## [WHAT TO PRODUCE]
Using the records below, repeat exactly the lines from the one holding "This screenshot has width=1664, height=739." through the one holding "Instruction: Collapse Chapter", both ends included, and no others.

%%

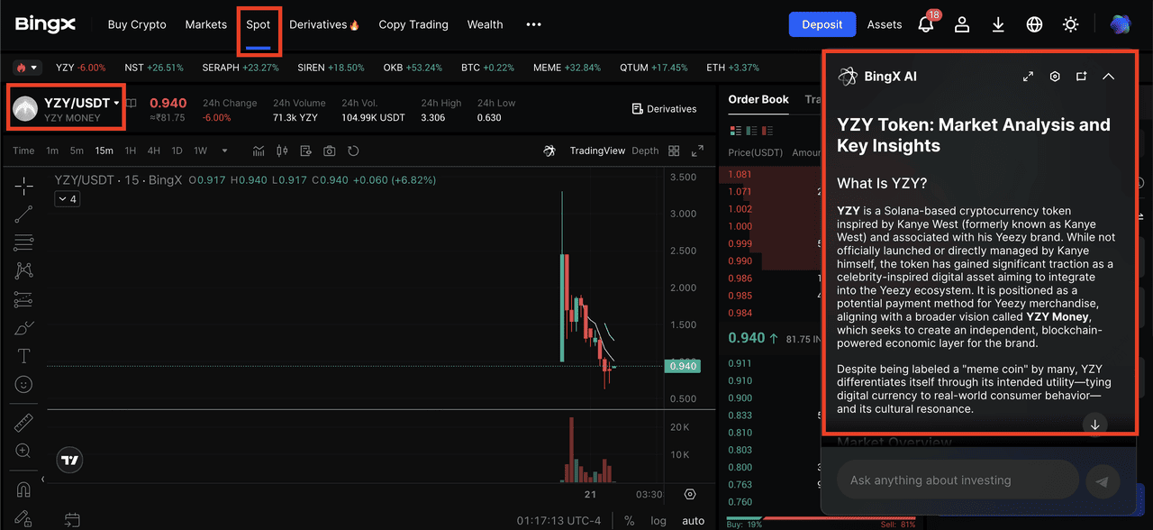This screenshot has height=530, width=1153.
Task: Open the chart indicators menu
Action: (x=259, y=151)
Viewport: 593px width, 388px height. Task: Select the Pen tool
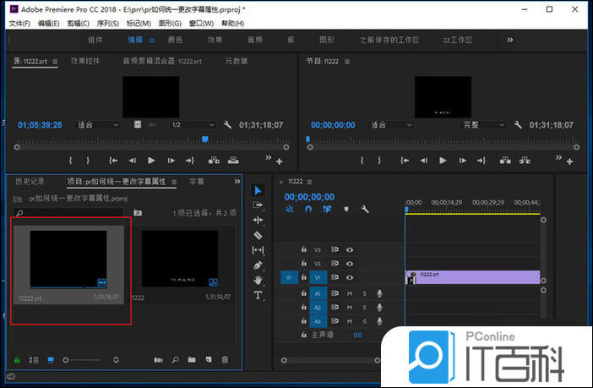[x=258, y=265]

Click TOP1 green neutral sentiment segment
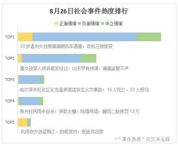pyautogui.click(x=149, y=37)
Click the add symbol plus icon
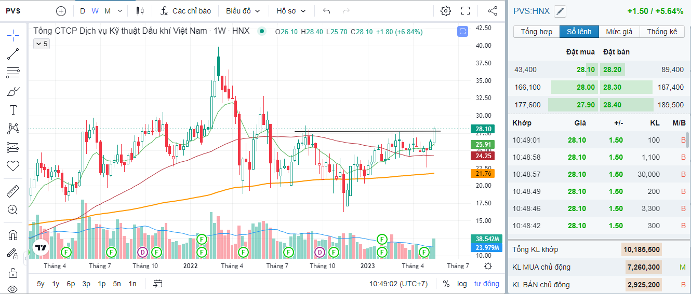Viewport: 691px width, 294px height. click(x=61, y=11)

%%
%%

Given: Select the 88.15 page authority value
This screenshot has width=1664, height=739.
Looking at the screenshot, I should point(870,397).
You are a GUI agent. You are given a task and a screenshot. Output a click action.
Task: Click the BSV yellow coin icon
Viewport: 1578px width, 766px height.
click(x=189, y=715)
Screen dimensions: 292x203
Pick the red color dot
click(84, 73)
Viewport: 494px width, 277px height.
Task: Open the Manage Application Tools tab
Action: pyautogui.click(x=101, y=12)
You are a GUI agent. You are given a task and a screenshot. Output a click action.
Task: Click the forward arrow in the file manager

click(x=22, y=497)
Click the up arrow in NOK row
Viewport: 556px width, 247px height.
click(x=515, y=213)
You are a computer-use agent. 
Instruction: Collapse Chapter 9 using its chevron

%%

## [RESULT FOR THIS EXERCISE]
This screenshot has width=1664, height=739.
Looking at the screenshot, I should point(870,397).
You are a GUI agent. You are given a task and a screenshot. Output a click action.
Task: Click the BSV yellow coin icon
Viewport: 1578px width, 766px height.
click(x=189, y=715)
Screen dimensions: 292x203
Pick the red color dot
click(84, 73)
Viewport: 494px width, 277px height.
Task: Open the Manage Application Tools tab
Action: pyautogui.click(x=101, y=12)
You are a GUI agent. You are given a task and a screenshot. Output a click action.
Task: Click the forward arrow in the file manager

click(x=22, y=497)
Click the up arrow in NOK row
Viewport: 556px width, 247px height.
click(x=515, y=213)
You are a computer-use agent. 
Instruction: Collapse Chapter 9 using its chevron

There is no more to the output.